# fluval 45 bowfront VS. fluval 55 long



## BoiBJ

Which one is better , i know that 55 has a larger capacity obivously but its height isnt that tall and a bit narrow doesnt look balanced to me , I like the bowfront since its 60 bucks cheaper (without stand) and looks balanced in terms of height and length but kinda seems a bit small (well if I look at the box size for it). They are both premium packages meaning they come with everything except decor!


----------



## Will

There's no 'better', just your preference. if you have a clear and concise plan for what you're putting in it, then that may help influence a decision.

55 gallon tanks are quite tall actually. The front viewing pane of glass is approximately 48x21".


----------



## BoiBJ

Oh .hhmmm so are the 55 long model the same in height wise ?? Can you tell me the pro and cons of both models bowfronts vs long


----------



## Will

The 55G and the 45BOW are only a half inch difference in height. the 55G is taller by 0.5"

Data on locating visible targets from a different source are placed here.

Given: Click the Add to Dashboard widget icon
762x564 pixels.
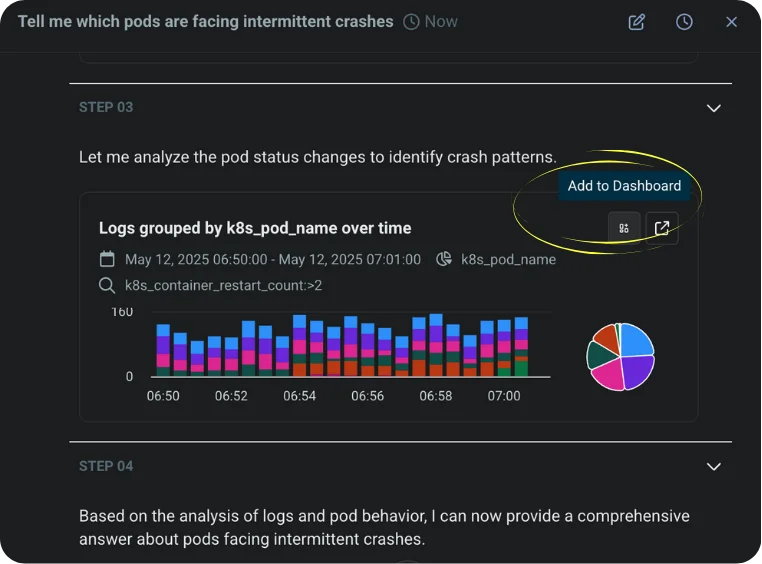Looking at the screenshot, I should 624,228.
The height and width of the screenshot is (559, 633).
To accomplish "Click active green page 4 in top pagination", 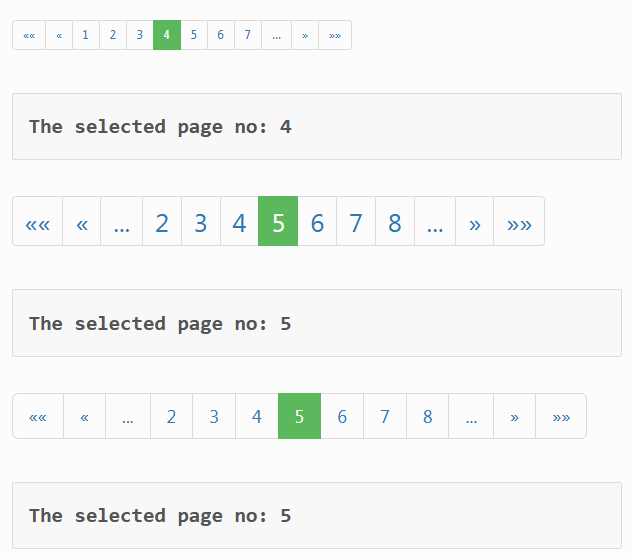I will pyautogui.click(x=167, y=35).
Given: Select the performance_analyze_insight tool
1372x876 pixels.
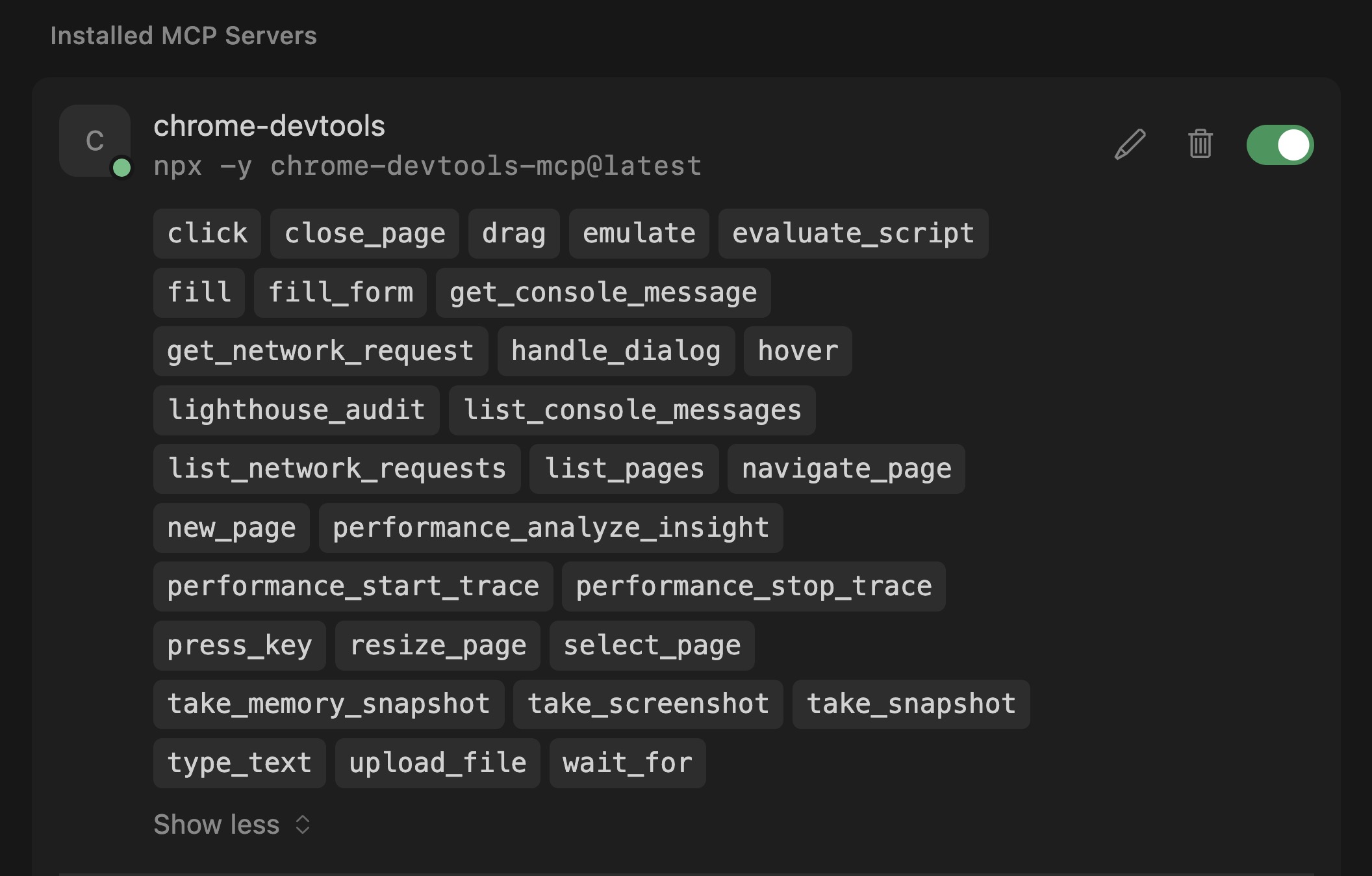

As I said, since they are so close in gallonage, pros and cons will really be decided by what exactly is going in the tank...


----------



## BoiBJ

I'm probably going to be doing some heavy planting with a short h andair grass carpet and some other plants and lots and lots of schooling fish and a whole colony of shrimp and corydoras oh and maybe some nice honey gouramis!


----------



## Will

I think for a short hairgrass carpet, you'll need to replace the lighting, between the height of the tank, and the weak lights that are provided in tank kits, if hairgrass grows it will grow tall and wispy, not short and dense. _Dwarf Sag_ plant might be a good compromise for you.

Nothing you've listed really requires one tank over the other, but if you plan to have two or three schools of fish, then the 55G will probably look better, because it will be easy for the fish to seperate into species specific schools, and not schoal up in a mixed-species school, that often happens in smaller tanks.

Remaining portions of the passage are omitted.